* **Task directions**
The line containing "Image resolution: width=768" and all lines following it in the listing below are to be reproduced exactly, with no other lines.

* **Material for this exercise**
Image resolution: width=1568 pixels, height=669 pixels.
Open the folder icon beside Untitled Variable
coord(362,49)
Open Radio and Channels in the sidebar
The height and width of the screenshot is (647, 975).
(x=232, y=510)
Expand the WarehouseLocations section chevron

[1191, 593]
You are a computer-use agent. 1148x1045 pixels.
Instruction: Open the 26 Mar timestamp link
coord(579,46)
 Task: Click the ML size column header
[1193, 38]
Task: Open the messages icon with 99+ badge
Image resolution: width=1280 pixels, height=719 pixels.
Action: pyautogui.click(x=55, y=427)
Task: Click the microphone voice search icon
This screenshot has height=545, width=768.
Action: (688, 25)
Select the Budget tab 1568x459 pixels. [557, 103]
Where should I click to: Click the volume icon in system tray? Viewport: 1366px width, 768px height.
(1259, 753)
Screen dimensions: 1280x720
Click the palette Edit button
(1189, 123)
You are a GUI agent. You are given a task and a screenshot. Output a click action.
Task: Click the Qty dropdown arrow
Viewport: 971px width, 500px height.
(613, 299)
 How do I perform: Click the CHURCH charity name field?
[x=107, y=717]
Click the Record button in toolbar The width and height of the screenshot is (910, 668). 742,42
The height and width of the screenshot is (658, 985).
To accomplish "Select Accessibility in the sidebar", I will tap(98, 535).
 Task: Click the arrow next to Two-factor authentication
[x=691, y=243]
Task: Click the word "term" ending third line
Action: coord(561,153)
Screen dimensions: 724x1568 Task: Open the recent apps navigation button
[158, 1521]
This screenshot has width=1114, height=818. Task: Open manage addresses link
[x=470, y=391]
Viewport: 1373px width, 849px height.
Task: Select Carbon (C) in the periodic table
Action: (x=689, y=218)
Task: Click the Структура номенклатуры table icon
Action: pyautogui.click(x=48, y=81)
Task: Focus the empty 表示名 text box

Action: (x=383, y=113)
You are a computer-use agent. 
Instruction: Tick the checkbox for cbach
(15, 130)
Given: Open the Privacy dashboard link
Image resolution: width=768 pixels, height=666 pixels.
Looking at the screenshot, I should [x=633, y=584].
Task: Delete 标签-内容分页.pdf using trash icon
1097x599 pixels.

* **Reply**
Image resolution: width=768 pixels, height=666 pixels.
Looking at the screenshot, I should [x=633, y=584].
Task: Delete 标签-内容分页.pdf using trash icon
1097x599 pixels.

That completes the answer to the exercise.